Bei Airbus ist man sicher, dass das Fliegen in Zukunft umweltschonender wird: So entspricht der neue Gigant der Lüfte den neuesten Lärmvorschriften wie der künftigen IATA-Norm "Stage 4". Beim Start wird die Geräuschkulisse nur noch halb so groß sein. Der Aktionsradius beträgt in der Passagierbasisversion (A380-800), die zuerst gebaut wird, 14 800 km, 10 bis 15 % mehr als die besten Langstreckler derzeit. Dabei wird die A380 das erste "Lupo-Flugzeug" sein, das also weniger als 3 Liter Treibstoff pro Passagier und 100 km Strecke benötigt.

Innovative Gewichtseinsparungen

Auch in seinen Einzellösungen ist die A380 innovativ. So bestehen die Strukturbauteile in der Rumpfmitte, an die die Flügel angebracht sind, erstmals aus kohlefaserverstärktem Verbundwerkstoff (CFK). Die kreuzförmigen, tragenden Elemente wiegen als formgepresster Rohling 1 475 kg, das fertige Teil nur noch 420 kg. Bei der Bearbeitung dieser zentralen Verbindung fallen nicht weniger als 20 Kubikmeter Späne an. Dank der Erfahrung, die man bereits mit der A340-600 mit großflächigen CFK-Parts gesammelt hat, wurde eine Verkürzung sowohl beim Entwurf als auch bei der Herstellung von 76 auf 59 Wochen erreicht.
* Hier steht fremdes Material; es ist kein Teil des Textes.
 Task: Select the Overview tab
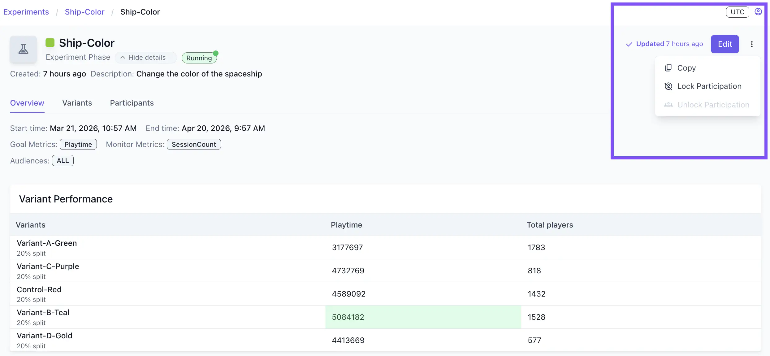coord(27,103)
Obwohl der Verbundwerkstoff teilweise bis zu 4 cm dick ist, spart diese Bauart im Vergleich zur bisher gebräuchlichen Metallvariante über 1 000 kg Gewicht.

Erstmals wird ein Flugzeug über ein voll digitales Cockpit verfügen. "Airbus hat von Anfang an immer auf den Familiengedanken gesetzt, so benötigt eine Crew nur 6 bis 8 Tage zusätzliches Training für die Umstellung von einer A330/340 auf die neue A380, auch in diesem Sinne ist unser Superjumbo ein echtes Familienmitglied", betont Thomas Bürger, bei Airbus Marketing Analyst für die A380. Der Grund für diese kurze Zeitspanne liegt darin, dass auch beim jüngsten Spross eine durchgängige Vergleichbarkeit mit den übrigen Airbus-Modellen hinsichtlich elektronischer Flugsteuerung, -eigenschaften und-abläufe gegeben ist.
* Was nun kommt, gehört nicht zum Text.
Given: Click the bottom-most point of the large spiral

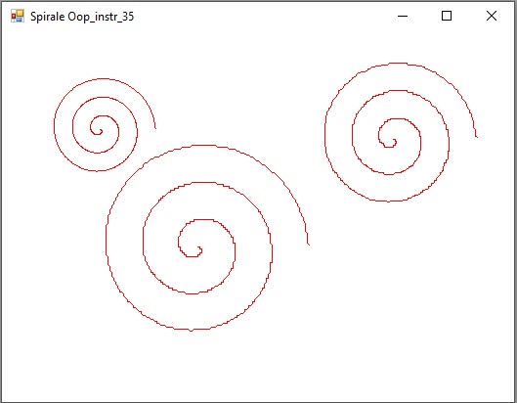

Trotz ihrer Größe braucht die Airbus-Neuentwicklung einen vergleichsweise kurzen Anlauf, um abzuheben: Voll getankt und voll beladen statt 3 353 m, die die Boeing 747-400 benötigt, sind es nur 2 850 m bei der Passagier- bzw. 2 896 m bei der Frachtversion, von der bisher 17 Stück insbesondere von amerikanischen Carriern (FedEx und ILFC) bestellt wurden.

Obwohl die Ereignisse vom 11. September 2001 die Luftfahrt in schwere Turbulenzen gestürzt haben, gehen alle Experten generell von stetigem Wachstum von etwa 5 % pro Jahr aus. Daraus hat Airbus einen Bedarf von 1 235 Maschinen für mehr als 400 Passagiere bzw. 315 Einheiten für Frachtflugzeuge für über 80 Tonnen Zuladung ermittelt. So wie in allen anderen Bereichen bereits gelungen, will man auch in der "Champions League" einen Marktanteil von 50 % realisieren und das Entwicklungsinvestment von 10,7 Mrd. Dollar für die A380 in Erträge umwandeln. Bei den angestrebten Leistungen des Großraum-Airbus stehen die Chancen dafür sicher gut.